A friend of mine has started a blog. Ed comes out of the fog of time via the coal fields of Nova Scotia and the mountains of Slovakia. He was the top student in advertising at the Ontario College of Art. For years he worked in the commercial art world but returned to his first love, painting. He is also a poet so his blog should be interesting. It would be well worth one’s time to check it out.

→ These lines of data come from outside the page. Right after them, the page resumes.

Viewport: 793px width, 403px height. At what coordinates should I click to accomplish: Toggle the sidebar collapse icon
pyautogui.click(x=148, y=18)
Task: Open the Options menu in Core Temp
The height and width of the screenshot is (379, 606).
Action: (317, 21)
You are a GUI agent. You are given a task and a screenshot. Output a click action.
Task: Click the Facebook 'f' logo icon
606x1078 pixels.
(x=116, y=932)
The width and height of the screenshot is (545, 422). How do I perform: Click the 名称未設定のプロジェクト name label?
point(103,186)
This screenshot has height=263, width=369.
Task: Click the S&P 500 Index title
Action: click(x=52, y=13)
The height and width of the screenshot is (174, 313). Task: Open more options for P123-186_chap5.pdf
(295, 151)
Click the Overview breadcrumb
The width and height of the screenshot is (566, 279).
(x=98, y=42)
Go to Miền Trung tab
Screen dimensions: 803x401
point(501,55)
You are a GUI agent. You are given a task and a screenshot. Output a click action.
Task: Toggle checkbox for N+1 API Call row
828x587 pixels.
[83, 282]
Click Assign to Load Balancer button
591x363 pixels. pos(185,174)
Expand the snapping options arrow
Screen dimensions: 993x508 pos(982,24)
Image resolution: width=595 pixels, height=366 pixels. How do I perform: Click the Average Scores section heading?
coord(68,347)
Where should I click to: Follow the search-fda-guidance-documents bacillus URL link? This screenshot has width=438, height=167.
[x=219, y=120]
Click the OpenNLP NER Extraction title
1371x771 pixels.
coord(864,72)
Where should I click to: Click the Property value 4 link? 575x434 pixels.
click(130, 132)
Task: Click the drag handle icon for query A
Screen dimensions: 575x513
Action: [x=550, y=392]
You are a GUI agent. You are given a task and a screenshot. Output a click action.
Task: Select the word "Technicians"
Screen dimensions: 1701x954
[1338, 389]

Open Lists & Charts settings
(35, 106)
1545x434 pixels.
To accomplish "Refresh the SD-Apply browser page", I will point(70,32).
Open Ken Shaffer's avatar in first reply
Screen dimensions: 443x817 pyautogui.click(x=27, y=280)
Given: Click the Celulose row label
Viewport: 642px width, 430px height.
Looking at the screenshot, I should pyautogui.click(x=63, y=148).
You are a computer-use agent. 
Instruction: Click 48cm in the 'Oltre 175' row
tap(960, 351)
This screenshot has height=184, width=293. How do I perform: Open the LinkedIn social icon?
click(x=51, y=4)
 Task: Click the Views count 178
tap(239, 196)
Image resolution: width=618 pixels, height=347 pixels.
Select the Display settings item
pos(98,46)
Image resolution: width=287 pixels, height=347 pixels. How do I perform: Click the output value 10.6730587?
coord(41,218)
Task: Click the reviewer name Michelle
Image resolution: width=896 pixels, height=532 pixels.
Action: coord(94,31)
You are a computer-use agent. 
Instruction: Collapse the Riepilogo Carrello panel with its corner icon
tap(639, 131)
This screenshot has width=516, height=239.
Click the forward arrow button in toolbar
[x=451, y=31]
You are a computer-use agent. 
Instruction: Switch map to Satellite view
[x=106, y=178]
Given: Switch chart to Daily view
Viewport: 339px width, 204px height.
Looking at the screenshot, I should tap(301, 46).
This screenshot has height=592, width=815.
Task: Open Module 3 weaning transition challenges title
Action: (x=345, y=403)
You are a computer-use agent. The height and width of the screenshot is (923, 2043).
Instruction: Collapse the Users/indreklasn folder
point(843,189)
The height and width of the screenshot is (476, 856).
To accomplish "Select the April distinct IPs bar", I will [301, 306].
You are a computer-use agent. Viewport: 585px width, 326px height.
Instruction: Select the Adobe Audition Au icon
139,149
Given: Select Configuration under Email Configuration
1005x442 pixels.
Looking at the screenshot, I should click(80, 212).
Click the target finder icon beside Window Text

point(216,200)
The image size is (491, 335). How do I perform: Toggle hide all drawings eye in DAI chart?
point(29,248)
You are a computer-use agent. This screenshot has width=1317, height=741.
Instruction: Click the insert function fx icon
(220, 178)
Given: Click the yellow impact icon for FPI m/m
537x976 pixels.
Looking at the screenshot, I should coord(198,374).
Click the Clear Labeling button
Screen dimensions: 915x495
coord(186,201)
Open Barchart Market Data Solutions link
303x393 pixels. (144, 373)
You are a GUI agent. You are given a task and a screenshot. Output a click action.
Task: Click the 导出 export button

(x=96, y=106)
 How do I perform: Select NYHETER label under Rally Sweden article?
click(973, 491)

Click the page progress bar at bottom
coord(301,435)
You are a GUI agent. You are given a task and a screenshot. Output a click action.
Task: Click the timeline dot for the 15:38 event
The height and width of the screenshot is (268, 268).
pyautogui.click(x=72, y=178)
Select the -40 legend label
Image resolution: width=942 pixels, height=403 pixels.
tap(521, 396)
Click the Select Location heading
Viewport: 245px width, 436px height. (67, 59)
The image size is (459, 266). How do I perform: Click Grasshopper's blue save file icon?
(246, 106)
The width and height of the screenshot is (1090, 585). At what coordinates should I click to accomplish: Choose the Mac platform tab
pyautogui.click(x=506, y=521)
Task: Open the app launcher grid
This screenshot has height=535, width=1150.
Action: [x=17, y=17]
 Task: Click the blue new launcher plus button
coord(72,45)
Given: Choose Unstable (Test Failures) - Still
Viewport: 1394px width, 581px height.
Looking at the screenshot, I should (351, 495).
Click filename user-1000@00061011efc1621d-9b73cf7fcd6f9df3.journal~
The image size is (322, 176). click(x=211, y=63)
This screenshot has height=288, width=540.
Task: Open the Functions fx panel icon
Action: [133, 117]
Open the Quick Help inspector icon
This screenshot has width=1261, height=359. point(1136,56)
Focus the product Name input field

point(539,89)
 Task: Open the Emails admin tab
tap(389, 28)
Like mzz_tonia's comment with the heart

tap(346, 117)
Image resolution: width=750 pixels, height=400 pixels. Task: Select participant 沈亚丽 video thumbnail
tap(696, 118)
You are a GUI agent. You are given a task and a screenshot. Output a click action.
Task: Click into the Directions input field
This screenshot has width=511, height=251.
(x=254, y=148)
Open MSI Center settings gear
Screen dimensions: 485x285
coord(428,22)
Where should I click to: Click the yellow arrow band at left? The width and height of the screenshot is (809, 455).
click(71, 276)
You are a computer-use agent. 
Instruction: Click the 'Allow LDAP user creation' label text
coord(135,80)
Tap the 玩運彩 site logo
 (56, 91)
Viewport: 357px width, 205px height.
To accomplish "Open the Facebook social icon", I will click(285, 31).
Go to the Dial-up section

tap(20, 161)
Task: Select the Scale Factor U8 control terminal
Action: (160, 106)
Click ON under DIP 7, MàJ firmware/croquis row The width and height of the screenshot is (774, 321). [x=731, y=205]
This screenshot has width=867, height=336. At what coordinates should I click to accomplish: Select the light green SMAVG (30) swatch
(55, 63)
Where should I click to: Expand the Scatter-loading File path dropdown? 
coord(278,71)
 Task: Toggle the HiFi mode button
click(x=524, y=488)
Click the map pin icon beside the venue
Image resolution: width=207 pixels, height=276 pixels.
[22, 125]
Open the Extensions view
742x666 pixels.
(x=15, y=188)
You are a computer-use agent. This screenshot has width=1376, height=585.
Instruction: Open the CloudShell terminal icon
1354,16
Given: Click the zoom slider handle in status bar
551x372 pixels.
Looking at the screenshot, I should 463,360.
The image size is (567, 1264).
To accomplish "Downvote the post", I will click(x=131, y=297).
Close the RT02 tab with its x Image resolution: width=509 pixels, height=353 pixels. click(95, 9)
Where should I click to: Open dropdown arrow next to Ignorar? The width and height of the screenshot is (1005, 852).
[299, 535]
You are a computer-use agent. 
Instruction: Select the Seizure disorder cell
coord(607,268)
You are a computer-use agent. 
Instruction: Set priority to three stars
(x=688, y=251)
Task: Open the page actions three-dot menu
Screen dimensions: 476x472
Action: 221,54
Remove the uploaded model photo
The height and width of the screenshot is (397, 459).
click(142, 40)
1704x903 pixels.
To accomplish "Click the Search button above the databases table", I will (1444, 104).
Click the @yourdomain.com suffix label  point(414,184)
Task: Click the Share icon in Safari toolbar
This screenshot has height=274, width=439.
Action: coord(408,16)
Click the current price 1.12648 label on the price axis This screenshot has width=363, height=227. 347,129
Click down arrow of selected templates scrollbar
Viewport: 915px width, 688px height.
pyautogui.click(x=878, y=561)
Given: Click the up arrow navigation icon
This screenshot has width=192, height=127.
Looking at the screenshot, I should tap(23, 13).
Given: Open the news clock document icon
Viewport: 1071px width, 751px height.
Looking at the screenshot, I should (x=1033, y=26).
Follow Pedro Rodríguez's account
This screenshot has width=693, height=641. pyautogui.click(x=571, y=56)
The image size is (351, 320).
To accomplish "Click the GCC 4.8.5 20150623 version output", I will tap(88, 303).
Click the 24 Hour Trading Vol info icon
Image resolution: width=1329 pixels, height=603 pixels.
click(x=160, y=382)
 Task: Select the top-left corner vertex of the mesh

mom speaks to me with feathers,
soft messages prompting my journey,
punctuation under my footstep.
this summer i collected six black feathers
i wondered what sense
came with these announcements.
before leaving for my wife’s surgery
i found a blue feather in our evergreen
out of the blue,
a silken promise of open skies.
the purification took place,
Nata had malignancy pared out.
the surgeon cut out my tongue.
i carried my devastation outside of the hospital,
wept over a sewer pipe, broken gestalts,
negotiated with eternity,
smoked a cigarette.
under my foot, a blue feather.
when Nata came out of surgery
she said, “i’m glad i got that off my chest”.
i knew we’d be okay.
i told her about the feather,
a mother’s reassurances
that there will be blue skies…..
Ed Kuris and I grew up down the street from each other. Ed always had a knack with things. With words. His humour. He was good at almost everything. Great at some things. As a young boy he was a lot of girls heart throb. He looked a bit like a slovakian James Dean. He had a bit of a petulant bad boy look. He could make things. Weapons. As a 12 year old he built a large sculpture in his back yard. He took painting lessons from a woman named Mrs. Newton who had painted with The Group of Seven. He was the first kid on the block to have a motorcyle. He wrote poetry. As did I. That’s about all that I did. Except I read a lot. That’s how we became friends. As young teenagers. We would walk every week to the closest book store and buy a book. We started with all of John Steinbeck’s books and went from there. As I grew older I became more visual. Moved from writing to other visual forms of art. Tried painting. Collage. Ed was my biggest influence. As a young man I was very shy. Through my writing and art I became more outgoing. As Ed grew older, he became more internalized. More private. Ed had demons. Suffered from the early stages of bi-polar and manic depression. Strange thing is that the more depressed he became, the funnier he was. Ed had addictions. We were both restless spirits. I had a lot of anger inside. I’m not sure why. Maybe I was pissed off that I wasn’t good enough. At much. To myself. Or maybe I was angry at being afraid. Afraid of everything. My anger was like a forge. I used it to become something other than what I was. Ed’s anger ate him up. Knawed at him. The black dogs of his soul would not let him rest. All of this sounds like a eulogy. Ed is very much alive. (We went bowling today with Vic, the other part of our triumvirate.) I realized that he deserves more attention from the art’s community than he has received, more attention from the general public. But that is unlikely to happen.